Without a vaccine for the novel coronavirus in sight, a lot of schools are planning to push through with virtual learning systems so that children won’t have to attend classes in person. This means your children will be studying from home—a process that may be entirely new to them.

It may take a while for your teens to adjust to this kind of setup, so you can expect that there will be times when they will not know how to manage their schedules. When this happens, you need to step in to help them establish a routine. The trick is in allotting time for both studies and rest while being flexible enough to let your children do other things in between.

Having some sort of routine or schedule in place can help your children feel a sense of control despite certain uncertainties brought about by the pandemic.

4. Regulate sleeping and eating times

Getting enough quality sleep always yields positive results for physical and mental health. When the body is well-rested, it’s easy for a person to feel calm and relaxed in mind, too. Keep a close watch on your children’s sleeping habits, so that they don’t stay up or wake up too late because then their internal body clock will be disrupted.

Eating a balanced diet is another vital component of a healthy lifestyle. Be sure to plan meals that can supply your children with all the essential vitamins and minerals they need to help ward off coronavirus-related illnesses. Talk to your family doctor about appropriate food supplements to give to your children, too.

Similar to having a more or less fixed bedtime and waking time, you should also advise your children to eat on time and not to eat more than they’re supposed to.

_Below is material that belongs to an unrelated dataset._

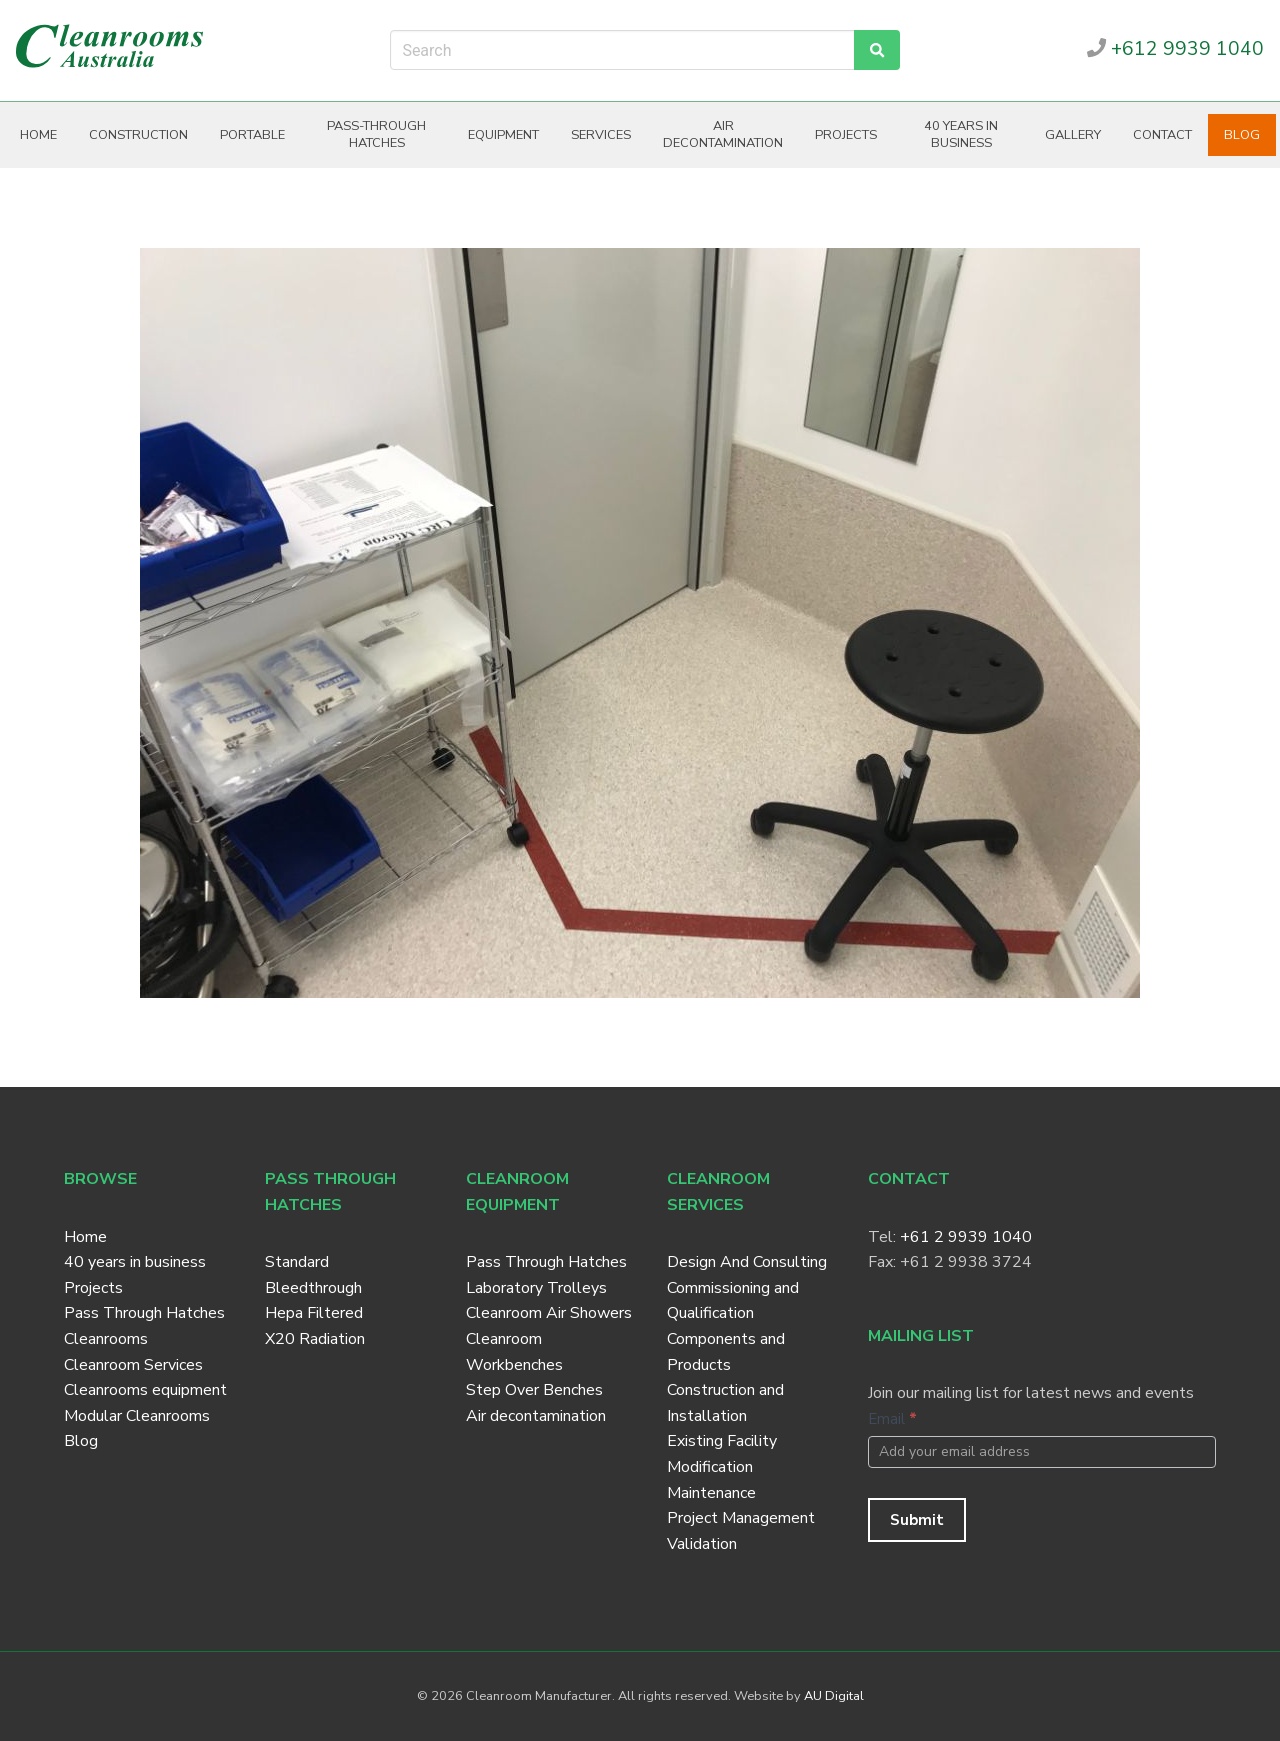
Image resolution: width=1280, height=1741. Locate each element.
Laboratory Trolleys (536, 1288)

Being locked down at home may cause psychological distress, which can show up in various eating disorders, so make sure to keep this in check, as well.

5. Spend quality time together

While no one ever wants to make light of the COVID-19 situation by pointing out what seems to be positive changes in people’s behavior or lifestyle, the truth is the pandemic has slowed everyone down in their pursuit of so many things.

People are staying home a lot these days, companies are allowing employees to work from home, curfew times are making the streets less busy, and so on. Instead of letting the ills of COVID-19 get to you or your children, what you can do is to strive to spend more quality time as a family.

Now, you and your children can look forward to having daily family conversations over lunch or dinner. Use this as an opportunity to get to know your children better—their interests, goals, dreams, and so on—or simply talk about fun stuff to help everyone take their mind off the stresses of the times.

It may also be a good time to teach your children some life skills to keep everyone feeling motivated and productive. With more time in everyone’s hands, there’s no rush or pressure for your children, and instead, they can learn at a much more comfortable pace.

Defeating the Ills of Pandemic with Your Healthy Teens

The COVID-19 health crisis is just as frustrating for your teens as it is for you. At a time when they’re supposed to be going to school, meeting new friends, or pursuing their hobbies, they find themselves not being able to enjoy those activities fully. The brighter side, of course, is that you’re all healthy, and you can always choose to try to cope with the situation until the pandemic is over.